> Passage given
▼▼▼

The folks at the Southern Nevada Water Authority (SNWA) are spreading ill will across rural Nevada counties like they were using a fertilizer spreader.

A lawsuit filed in Clark County district court earlier this month resurrects allegations that the SNWA has been lying to ratepayers about the profitability of a string of ranches the water district purchased several years ago in Lincoln and White Pine counties in order to acquire their water rights for potential piping to Las Vegas.

According to Courthouse News Service, “retired” SNWA controller Randall Buie has sued the water district, saying he was forced out for refusing to falsify reports that would make it appear the seven ranches were profitable when they were actually losing money.

In 2007 and 2008 SNWA bought 23,000 acres of ranches for $80 million, reportedly well above market value at the time.

According to minutes from a 2012 SNWA board of directors meeting, the district was claiming the ranches had earned an annual profit of $260,000.

▲▲▲

> Dataset records
▼▼▼

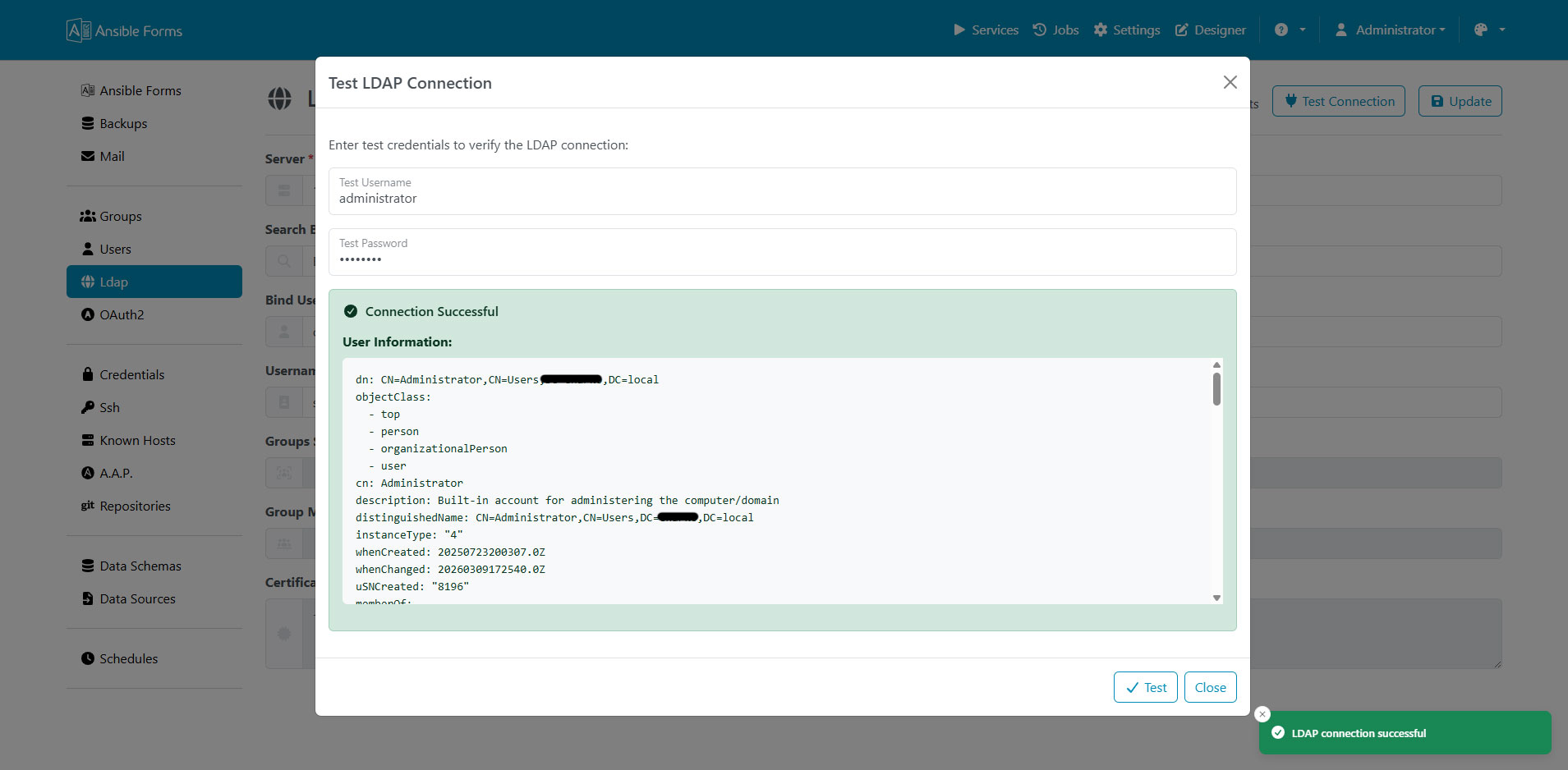This screenshot has height=770, width=1568.
Task: Expand the Administrator account dropdown
Action: coord(1390,30)
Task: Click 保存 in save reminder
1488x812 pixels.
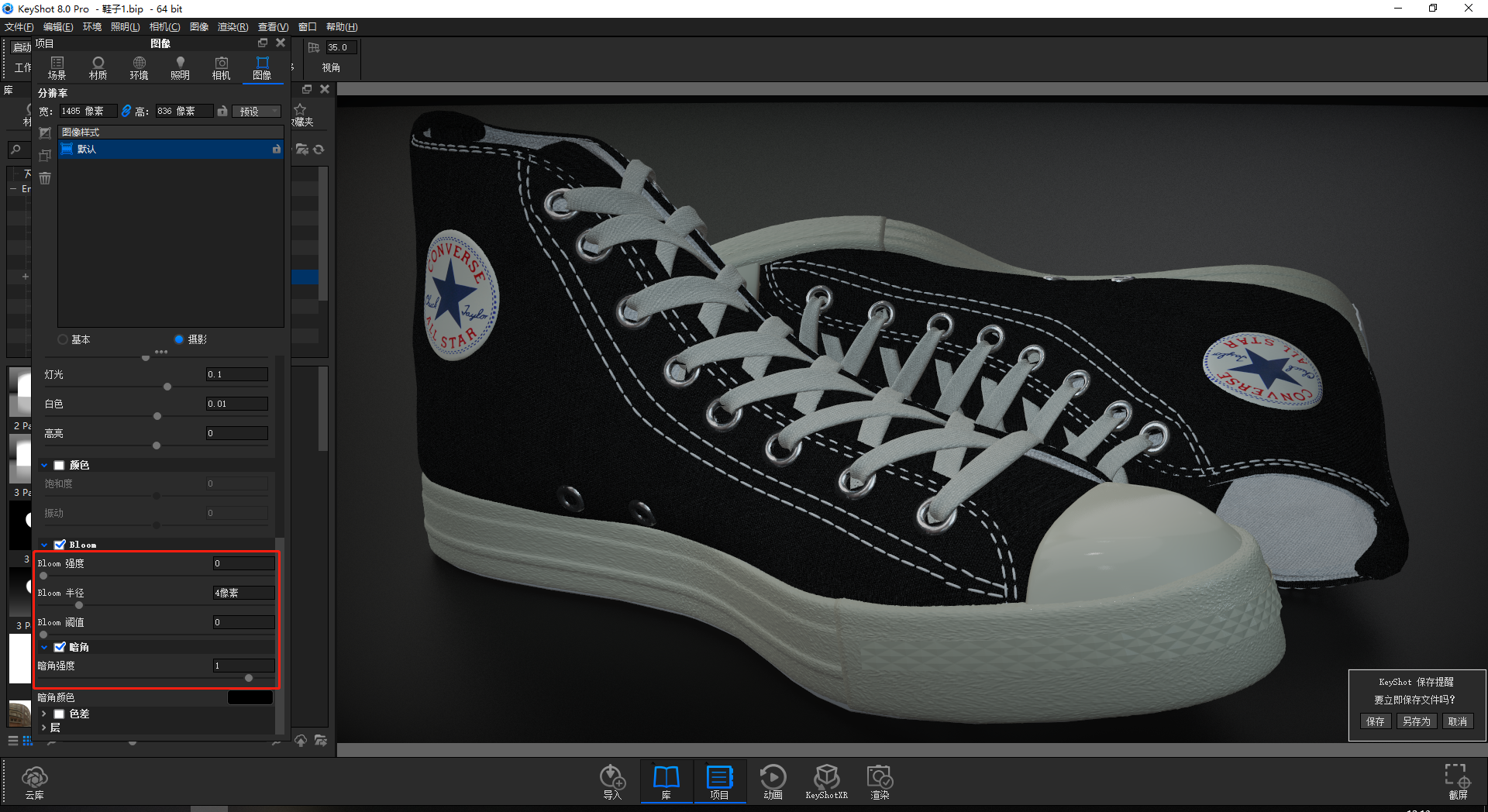Action: 1375,721
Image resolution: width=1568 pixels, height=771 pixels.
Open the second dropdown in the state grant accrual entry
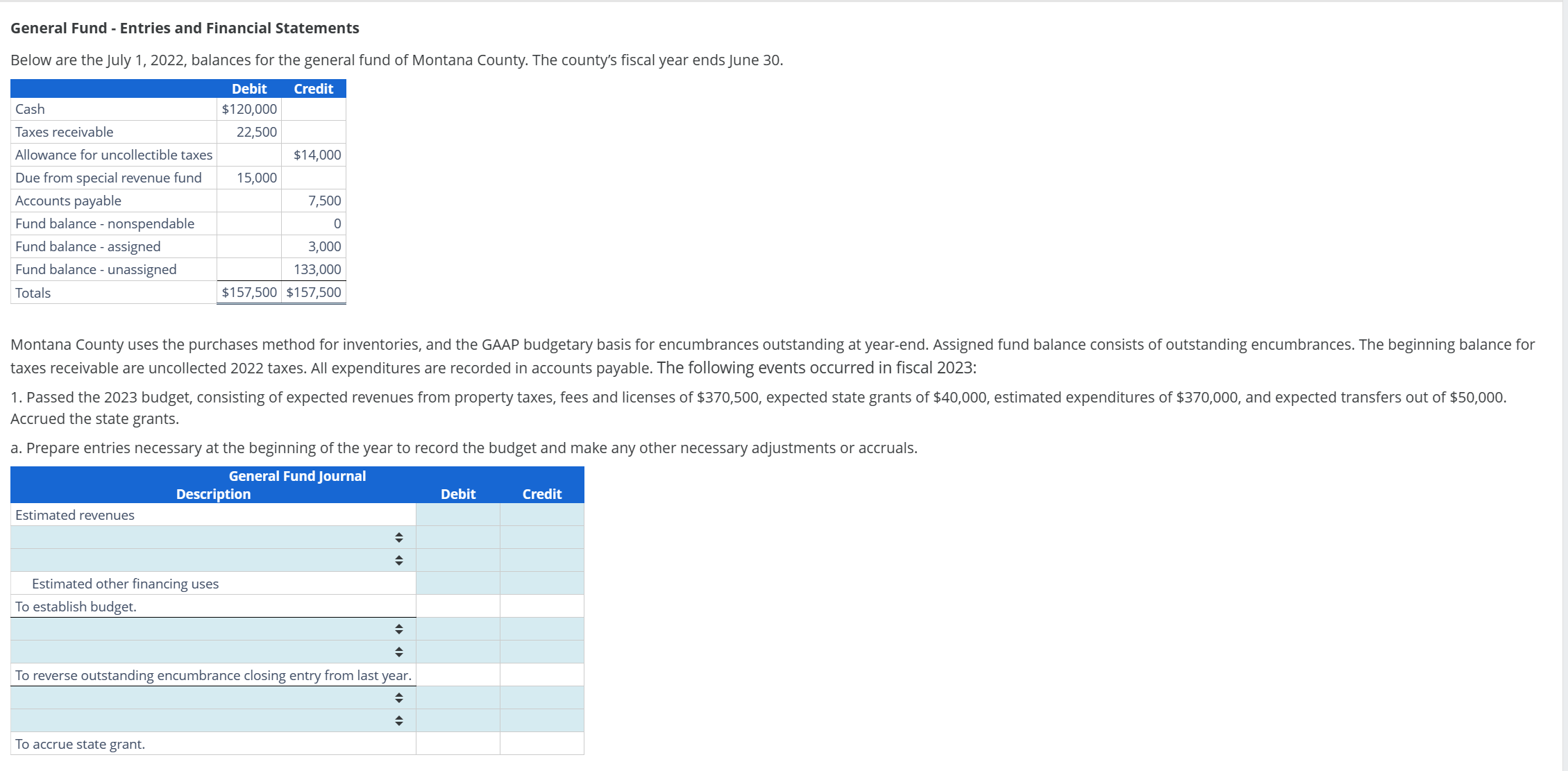(213, 720)
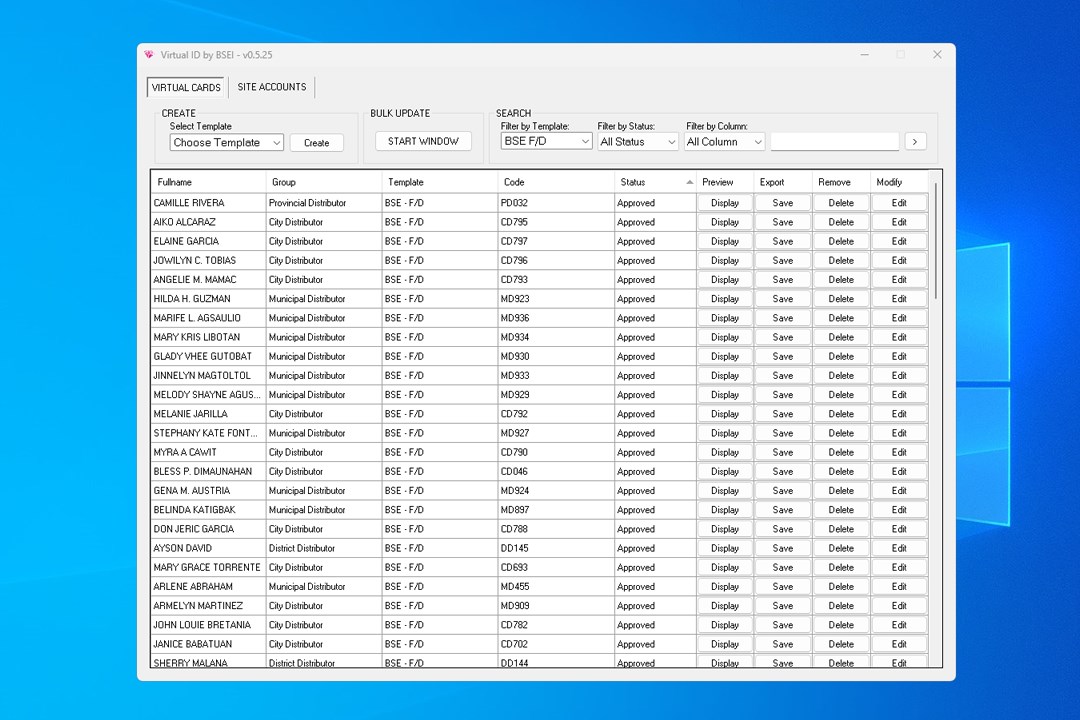Viewport: 1080px width, 720px height.
Task: Delete the ELAINE GARCIA record
Action: point(841,241)
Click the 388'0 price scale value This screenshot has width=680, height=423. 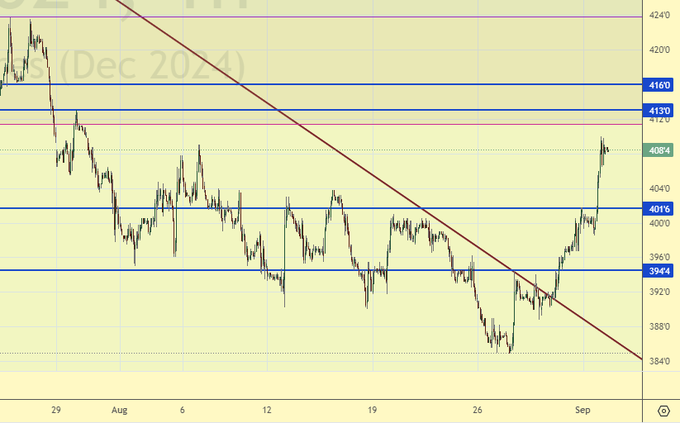[x=660, y=326]
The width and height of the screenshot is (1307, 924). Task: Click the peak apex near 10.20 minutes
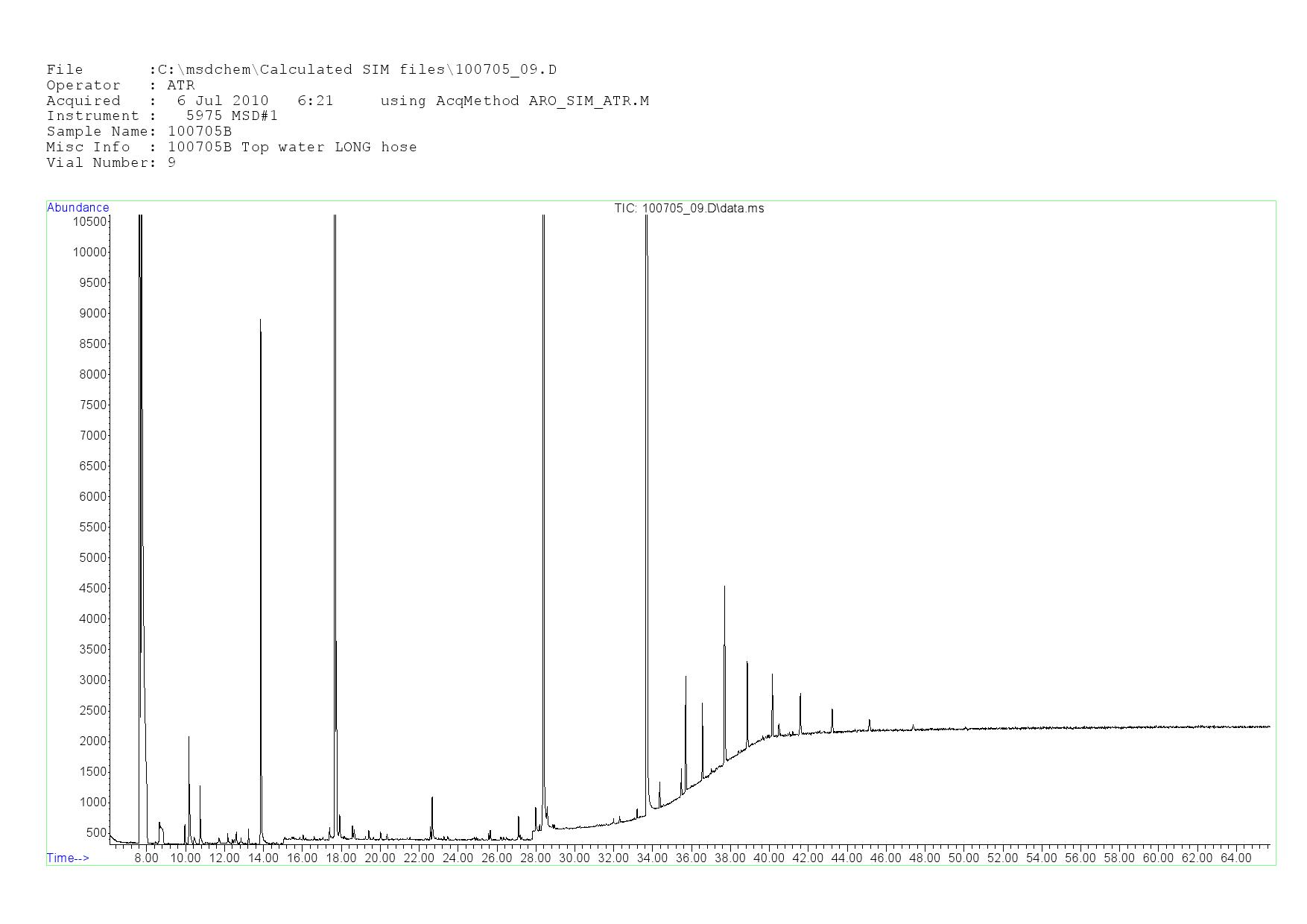(189, 737)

▲▲▲

> Task set
a - Reproduce the passage about the Southern Nevada Water Authority between "A lawsuit filed" and "at the time.", inclusive.
b - Rewrite the listing from the line holding "The width and" through the last line of the listing, inclusive, keeping the requests and raising every coordinate in the answers by 49. Omit the pictures.

> Final answers
a -
A lawsuit filed in Clark County district court earlier this month resurrects allegations that the SNWA has been lying to ratepayers about the profitability of a string of ranches the water district purchased several years ago in Lincoln and White Pine counties in order to acquire their water rights for potential piping to Las Vegas.

According to Courthouse News Service, “retired” SNWA controller Randall Buie has sued the water district, saying he was forced out for refusing to falsify reports that would make it appear the seven ranches were profitable when they were actually losing money.

In 2007 and 2008 SNWA bought 23,000 acres of ranches for $80 million, reportedly well above market value at the time.

b -
The width and height of the screenshot is (1307, 924). Task: Click the peak apex near 10.20 minutes
(238, 786)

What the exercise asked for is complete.